You can also automate backups by using the REST API. For an example, see Export and import configuration files.

If all controllers stop running and the real-time configuration state is lost, SUSE® Security can automatically restore configuration when persistent storage is properly configured.

Starting with SUSE® Security v5.4.7, sensitive configuration data is encrypted by using a Kubernetes Secret named neuvector-store-secret in the neuvector namespace.

Versions 5.3.0 through 5.4.6 used a fixed, hard-coded encryption key. During an upgrade or restore, SUSE® Security automatically detects data encrypted with the legacy key and re-encrypts it by using a new key derived from neuvector-store-secret.

Always upgrade to v5.4.7 or later before restoring configuration data.

For details, see the security advisory: https://github.com/neuvector/neuvector/security/advisories/GHSA-h773-7gf7-9m2x

SUSE® Security does not support partial restores (for example, restoring only network rules) or point-in-time restores. Use automation scripts to back up configuration files regularly and manage timestamped backups.

For more information, see Export and import configuration files.

Do not modify backup configuration files. Editing a backup file after export can cause restore failures or result in an unpredictable system state.

Use backup configuration files only to restore SUSE® Security on the same cluster from which they were exported. Restoring a backup to a different cluster can result in unpredictable behavior.

Encryption Key Management

The neuvector-store-secret contains the Key Encryption Key (KEK). SUSE® Security uses the KEK to generate Data Encryption Keys (DEKs), which encrypt sensitive configuration data.

Key behavior:

  • You must maintain and back up the neuvector-store-secret.

  • If the secret is missing or the key value does not meet length requirements, SUSE® Security automatically creates or updates it.

  • When SUSE® Security creates or updates the secret, it generates an alert reminding you to back it up.

  • If the KEK changes or is lost, previously encrypted data cannot be decrypted.

During rolling upgrades or restores:

  1. Data encrypted with the legacy hard-coded key is re-encrypted by using a DEK derived from the KEK.

  2. Data encrypted with a DEK derived from the KEK can be decrypted only by SUSE® Security using the same KEK.

Rolling upgrade re-encryption event

When re-encryption occurs, SUSE® Security records the action and generates an event.

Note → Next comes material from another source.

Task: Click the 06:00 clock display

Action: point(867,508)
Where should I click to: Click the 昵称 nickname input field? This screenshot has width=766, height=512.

Sensitive Data Protected by Encryption

SUSE® Security encrypts sensitive data stored under the following key-value paths:

  • object/config/server/ldap1

  • object/config/server/oidc1

  • object/config/server/saml1

  • object/config/system

  • object/config/registry

  • object/config/federation/membership

  • object/config/federation/clusters/…​

  • object/cert/…​

NeuVector store secret

Always back up the neuvector-store-secret together with SUSE® Security configuration data.

When restoring SUSE® Security after data loss or to a new cluster, you must restore the same secret. Configuration backups without the corresponding secret cannot be decrypted.

Recommended High Availability Settings

Manual backup and restore should be treated as a last-resort recovery option. For high availability, follow these recommendations:

  1. Deploy SUSE® Security by using Helm with a ConfigMap for initial configuration.

  2. Use CRDs to define policies such as network rules, process profiles, admission control, and other policies.

  3. Run multiple controllers (a minimum of three) to synchronize configuration across pods, and schedule them on different hosts.

  4. Configure persistent storage to recover from cluster-wide failures where all controllers stop running.

  5. Regularly back up configuration to timestamped backup files.

  6. Restore SUSE® Security configuration from a backup file only as a last resort, and reapply any CRDs that changed after the backup was created.